A practical recommendation, in response to the question is to offer:

  • An API which exposes the usage/behavior of both Lists and Dictionary
  • An optimized (size-wise and/or space-wise, depending where it matters) implementation that preserves some of the List's approach "edge" with regards to performance, at least until the container is used as a Dictionary.

Unless of a priori obvious concern regarding performance (eg: containers will receive tens of thousands of items, there will thousands of container instances, the containers will transit over a slow channel etc.), I would focus on the API first, taking my ease with the implementation, for example basing it on a Dictionary. At a later date, if that becomes necessary, the implementation can be revised, for example with the two lists and a map schema.

One last thing: there are plenty of libraries (or even language-builtins) which offer this kind of polymorphic containers: maybe see if one is available for your target system/language...

mjv
You have grasped the problem, but if you are recommending a value-only (List) structure over a key-value (Dictionary), please provide some reasoning.
Soonil
It seems to me that one could look at dictionaries as an (almost) special case of lists (while we are talking about sorted collection at least). Lists abstract away the sort key to let the user deal with it in whatever way they choose, while dictionaries have an explicit sort key attached to their list of values.
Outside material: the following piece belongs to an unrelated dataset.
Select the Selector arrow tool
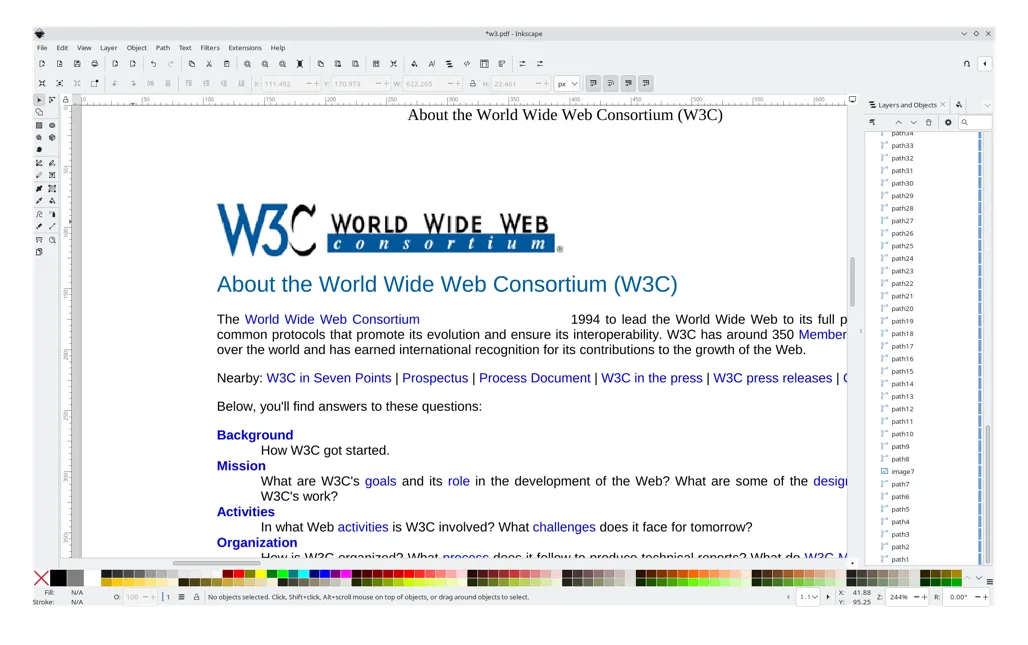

This makes lists more generic, though perhaps, not always as efficient.
Soonil
Thanks for the detailed answer. I was leaning towards a value-only implementation, but your comments, combined with some more research of my own has pushed me towards a key-value approach. After all, while conceptually a Set may be in some ways a higher abstraction than a Map, you can implement a Set from a Map, but not vice versa.This is more of an exercise for me, rather than something I need, but there are unfortunately the language I'm currently working in (C#) suffers from some serious design flaws when it comes to such containers :/
Soonil
Soonil, you seem to regret the fact that with dictionaries, unlike lists, the order is not `implicitly controlled by the user` (unless he/she makes the effort of specifying a compare function etc. and yet the order then is bound to the function rather than ad-hoc insertion order). With the list you can add items in a given order, remove a few, insert somewhere within, and a default iteration over the list will return in the expected order. That is useful, and can well be emulated in a [suped-up] dictionary however.
mjv
A: 

Just about anything a list can do a dictionary can do, if one creates a wrapper struct or object for key+value, and simply leaves the value part blank. The only thing a dictionary can't really do is add a value of a particular type and then respond directly to a GetEnumerator request with an enumerator that returns that type. It would be easy, however, to construct a wrapper class around a dictionary to do that.
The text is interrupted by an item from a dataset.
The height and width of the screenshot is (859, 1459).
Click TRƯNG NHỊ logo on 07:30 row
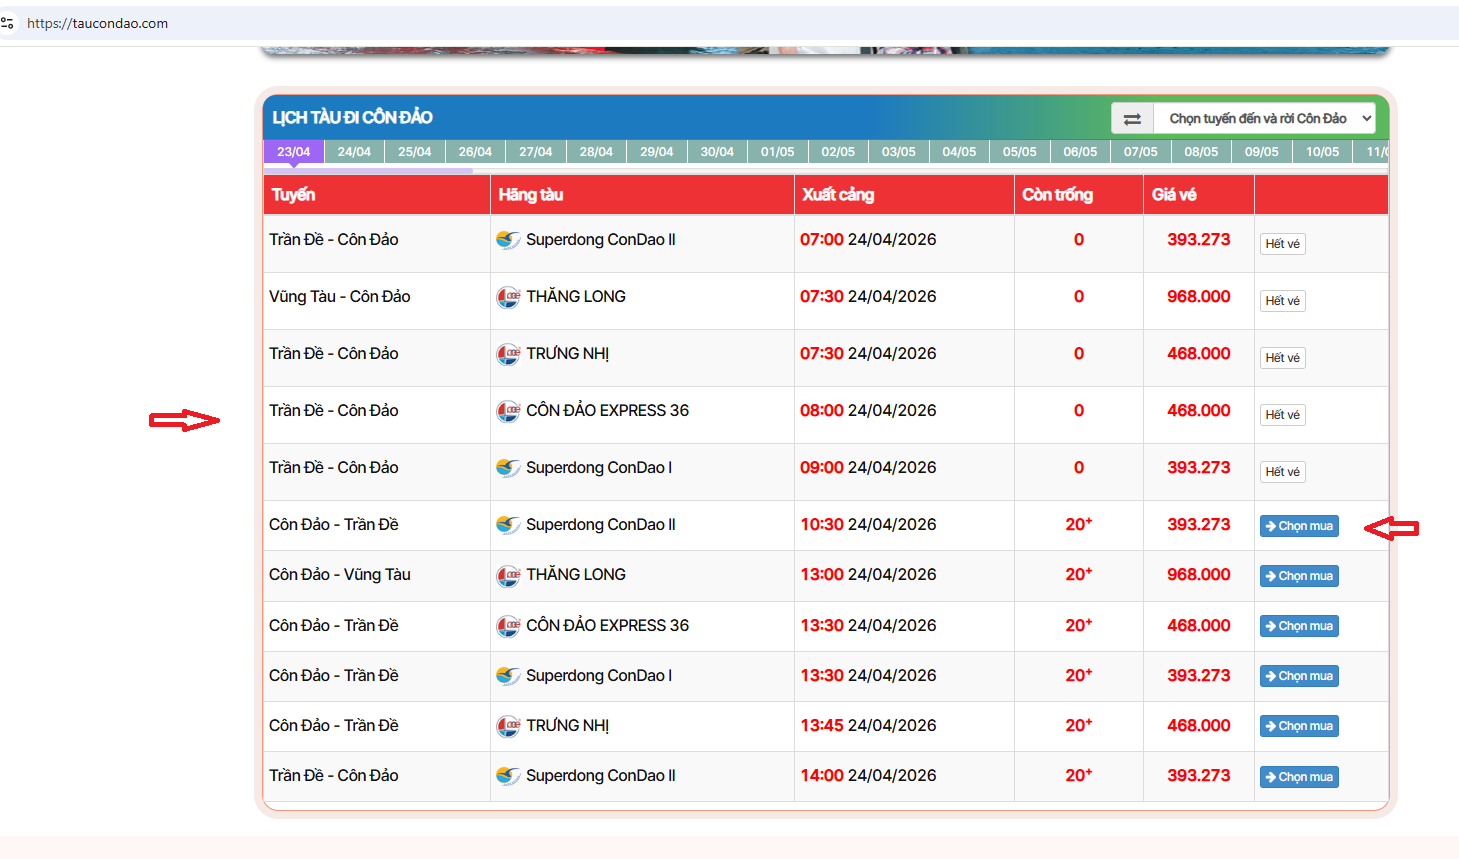[x=508, y=354]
A major difference between a dictionary and a list, however, is the way they handle records where the Key part is identical but the Value part is not. While I'm not a huge fan of the way Dictionary handles things (the default indexed property uses 'replace' semantics, while the add method uses fail-if-exists semantics; my preference would have been to have a mode parameter for "add"), it allows for changing the value associated with a particular key. A "list" can only try to do that by removing the old value and adding a new one, an operation which may cause semantic problems.